> Text passage:
********************

Headlines on Bank of America (NYSE:BAC) third quarter earnings ranged from positive to enthusiastic and for the life of me I can’t figure out why. Their comparisons to Q3 2021 were negative by the most important measures. Their net income was down Y/Y from $7.7 billion to $7.1 billion. Their per share earnings fell from $.85 to $.81 (a “beat” against estimates of $.78). Their return on total assets, an extremely important measure of bank performance, fell from .99% to .90%. Staying close to 1% return on total assets is an important measure for banks. Dropping almost 10% is a very meaningful disappointment.
So why did the stock jump 6% on Monday and more on Tuesday? The answer put forward was that it could have been worse. Analysts had published low enough forecasts that this relatively weak performance could be packaged as an earnings “beat,” That’s one of the more overused descriptions of earnings results. The stock was recently down around 40% from its 52-week high just over $50, so maybe looking up at the world from flat on its back the modest earnings decline looks like an accomplishment. Don’t kid yourself. It wasn’t. Here’s the one year chart of Bank of America compared to Wells Fargo (WFC), the peer which most closely resembles BAC in having a large Main Street consumer banking unit:
You can see clearly that while the overall environment dragged down the performance of both banks, Wells Fargo did much better. I had expected this as I wrote here in September, as the overall pattern was that Main Street banks performed well in the basic business of consumer and corporate loans but were dragged down by a virtual collapse in underwriting as the IPO market more or less disappeared. Bank of America also performed poorly in Wealth Management while Wells Fargo was pulled down by the decline in the mortgage market. The reasonable expectation was that with their many consumer branches these two companies would do extremely well in Net Interest Income and Net Interest Margin. Both did so.

********************

> Recorded data:
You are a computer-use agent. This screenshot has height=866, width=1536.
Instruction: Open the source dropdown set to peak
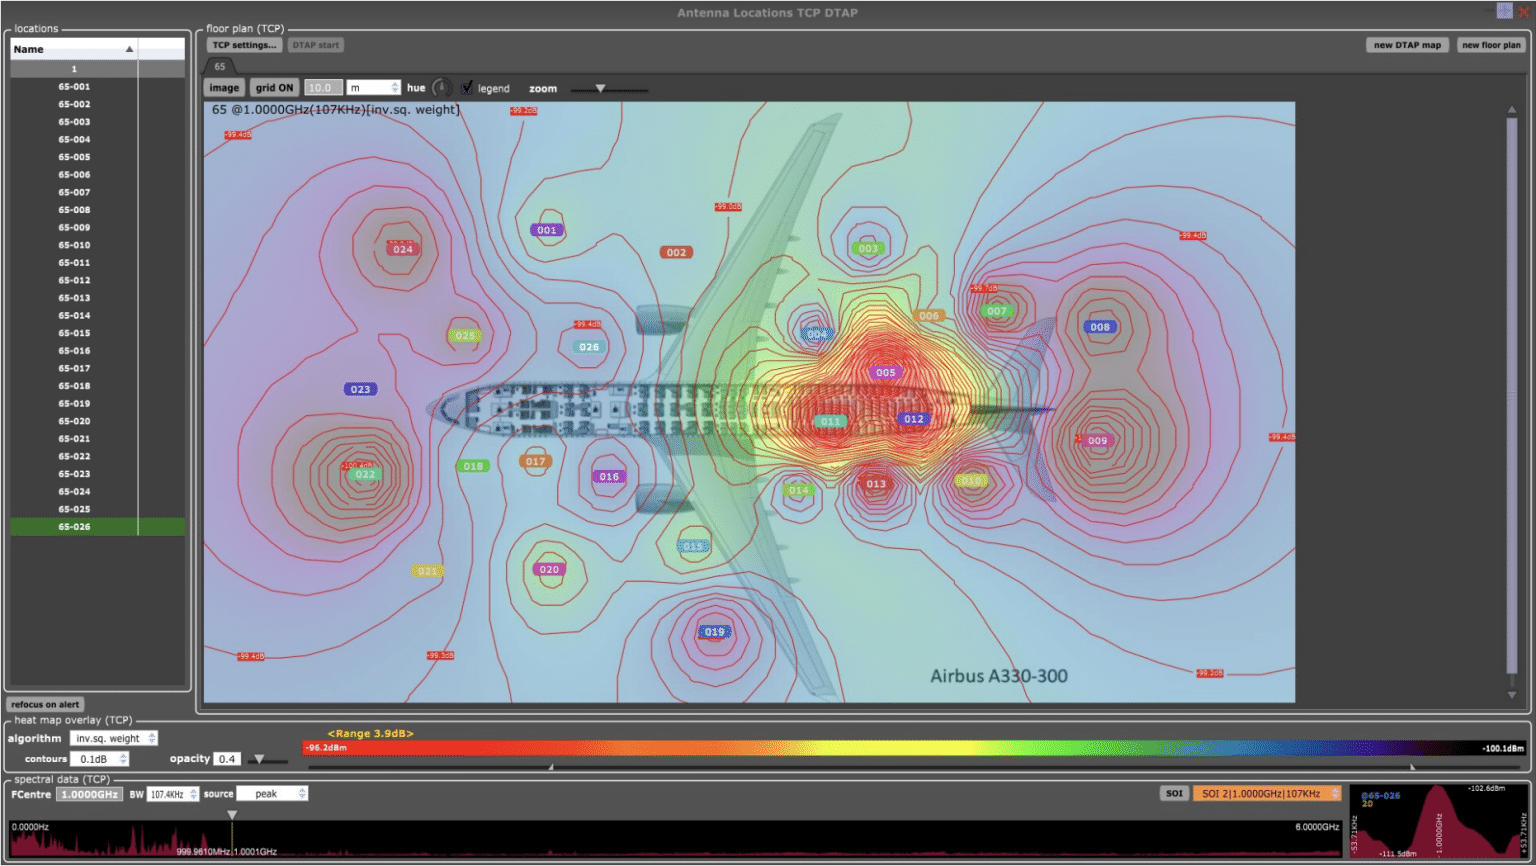(272, 792)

********************

> Aim of the task: Can you reproduce the entire Bank of America earnings passage word for word? The material comes from a different source than the Bank of America earnings passage.

> Solution for this task:
Headlines on Bank of America (NYSE:BAC) third quarter earnings ranged from positive to enthusiastic and for the life of me I can’t figure out why. Their comparisons to Q3 2021 were negative by the most important measures. Their net income was down Y/Y from $7.7 billion to $7.1 billion. Their per share earnings fell from $.85 to $.81 (a “beat” against estimates of $.78). Their return on total assets, an extremely important measure of bank performance, fell from .99% to .90%. Staying close to 1% return on total assets is an important measure for banks. Dropping almost 10% is a very meaningful disappointment.
So why did the stock jump 6% on Monday and more on Tuesday? The answer put forward was that it could have been worse. Analysts had published low enough forecasts that this relatively weak performance could be packaged as an earnings “beat,” That’s one of the more overused descriptions of earnings results. The stock was recently down around 40% from its 52-week high just over $50, so maybe looking up at the world from flat on its back the modest earnings decline looks like an accomplishment. Don’t kid yourself. It wasn’t. Here’s the one year chart of Bank of America compared to Wells Fargo (WFC), the peer which most closely resembles BAC in having a large Main Street consumer banking unit:
You can see clearly that while the overall environment dragged down the performance of both banks, Wells Fargo did much better. I had expected this as I wrote here in September, as the overall pattern was that Main Street banks performed well in the basic business of consumer and corporate loans but were dragged down by a virtual collapse in underwriting as the IPO market more or less disappeared. Bank of America also performed poorly in Wealth Management while Wells Fargo was pulled down by the decline in the mortgage market. The reasonable expectation was that with their many consumer branches these two companies would do extremely well in Net Interest Income and Net Interest Margin. Both did so.